To add, Zinsser DOES make a Mold Killing primer that you could apply to the affected areas. No guarantees that it works because I've never tried it.


__________________
"In the heat of battle, my father wove a tapestry of obscenity........."


----------



## Gymschu (Dec 12, 2010)

Is there a bathroom on the other side of the affected wall? From the looks of that baseboard it appears that water has wicked up from the bottom perhaps from a leaking toilet or bathtub. It seems to be isolated to that area unless all that black stuff on the floor is mold as well.


----------



## Domo (Nov 9, 2018)

You now have black mold throughout your townhouse - glad you found it now rather than a few years when you are very ill.

Report it to the association immediately so all owners can be alerted to the obvious health hazard.

The moisture is coming from the outside - not your job - it's the building's problem. Or, is that a wall where YOUR plumbing might be leaking or YOUR shower walls are leaking?
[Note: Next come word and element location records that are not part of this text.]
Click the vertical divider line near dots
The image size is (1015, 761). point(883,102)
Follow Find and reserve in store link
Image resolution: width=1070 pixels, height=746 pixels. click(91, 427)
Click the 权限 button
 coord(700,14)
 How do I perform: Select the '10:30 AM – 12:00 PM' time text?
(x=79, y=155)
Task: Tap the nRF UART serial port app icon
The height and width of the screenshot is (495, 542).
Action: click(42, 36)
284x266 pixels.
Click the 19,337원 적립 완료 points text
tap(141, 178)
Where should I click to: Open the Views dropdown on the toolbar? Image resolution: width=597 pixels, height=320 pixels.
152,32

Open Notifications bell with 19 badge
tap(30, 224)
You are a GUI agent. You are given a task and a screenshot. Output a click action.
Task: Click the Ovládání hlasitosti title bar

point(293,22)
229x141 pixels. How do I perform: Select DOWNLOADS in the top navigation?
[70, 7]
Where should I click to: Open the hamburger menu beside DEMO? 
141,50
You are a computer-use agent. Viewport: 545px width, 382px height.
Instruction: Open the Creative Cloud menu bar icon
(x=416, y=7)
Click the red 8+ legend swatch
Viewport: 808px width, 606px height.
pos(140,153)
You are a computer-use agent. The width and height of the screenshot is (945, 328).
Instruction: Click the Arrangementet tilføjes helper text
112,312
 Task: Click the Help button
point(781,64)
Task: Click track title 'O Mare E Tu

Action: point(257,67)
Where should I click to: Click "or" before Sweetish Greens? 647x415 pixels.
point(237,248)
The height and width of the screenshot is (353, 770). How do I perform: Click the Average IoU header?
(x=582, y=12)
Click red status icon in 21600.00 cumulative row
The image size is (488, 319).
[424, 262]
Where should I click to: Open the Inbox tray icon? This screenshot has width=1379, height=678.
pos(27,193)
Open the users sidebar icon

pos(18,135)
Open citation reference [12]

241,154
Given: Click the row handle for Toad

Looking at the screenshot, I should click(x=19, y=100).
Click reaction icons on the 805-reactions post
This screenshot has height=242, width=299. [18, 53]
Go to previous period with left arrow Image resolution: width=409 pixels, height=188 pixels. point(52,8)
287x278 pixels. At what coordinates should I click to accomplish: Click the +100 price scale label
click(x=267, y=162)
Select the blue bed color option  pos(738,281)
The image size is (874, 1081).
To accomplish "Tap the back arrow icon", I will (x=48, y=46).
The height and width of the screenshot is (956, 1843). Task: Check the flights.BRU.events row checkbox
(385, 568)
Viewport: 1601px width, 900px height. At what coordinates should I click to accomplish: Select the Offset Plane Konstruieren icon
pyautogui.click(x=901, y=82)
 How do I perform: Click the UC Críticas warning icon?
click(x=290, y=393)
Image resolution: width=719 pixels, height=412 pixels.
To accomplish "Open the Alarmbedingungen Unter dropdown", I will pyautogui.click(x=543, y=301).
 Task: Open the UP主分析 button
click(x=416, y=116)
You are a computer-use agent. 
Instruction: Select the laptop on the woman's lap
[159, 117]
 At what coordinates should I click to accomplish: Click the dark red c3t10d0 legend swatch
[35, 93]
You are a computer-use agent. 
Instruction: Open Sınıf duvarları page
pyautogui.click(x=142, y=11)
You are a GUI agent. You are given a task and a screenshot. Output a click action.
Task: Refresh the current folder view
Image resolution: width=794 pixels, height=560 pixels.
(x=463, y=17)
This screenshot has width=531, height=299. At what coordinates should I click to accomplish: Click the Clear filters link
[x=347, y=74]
Basically - the source of the moisture has to be found and fixed. The bottom foot (or more) of you wallboard has to be removed. The black mold has to be cleaned and neutralized by a certified company, as as ServPro and then your air has to be retested to allow occupancy.

Been there, remodeled that, provided certifications and kept people from getting sicker.

Please, do NOT think you can simply paint this with some product and it will go away - this is GROWING INSIDE YOUR WALLS! They have to be REMOVED from your residence. There is NO DEBATE ABOUT THIS FACT!


----------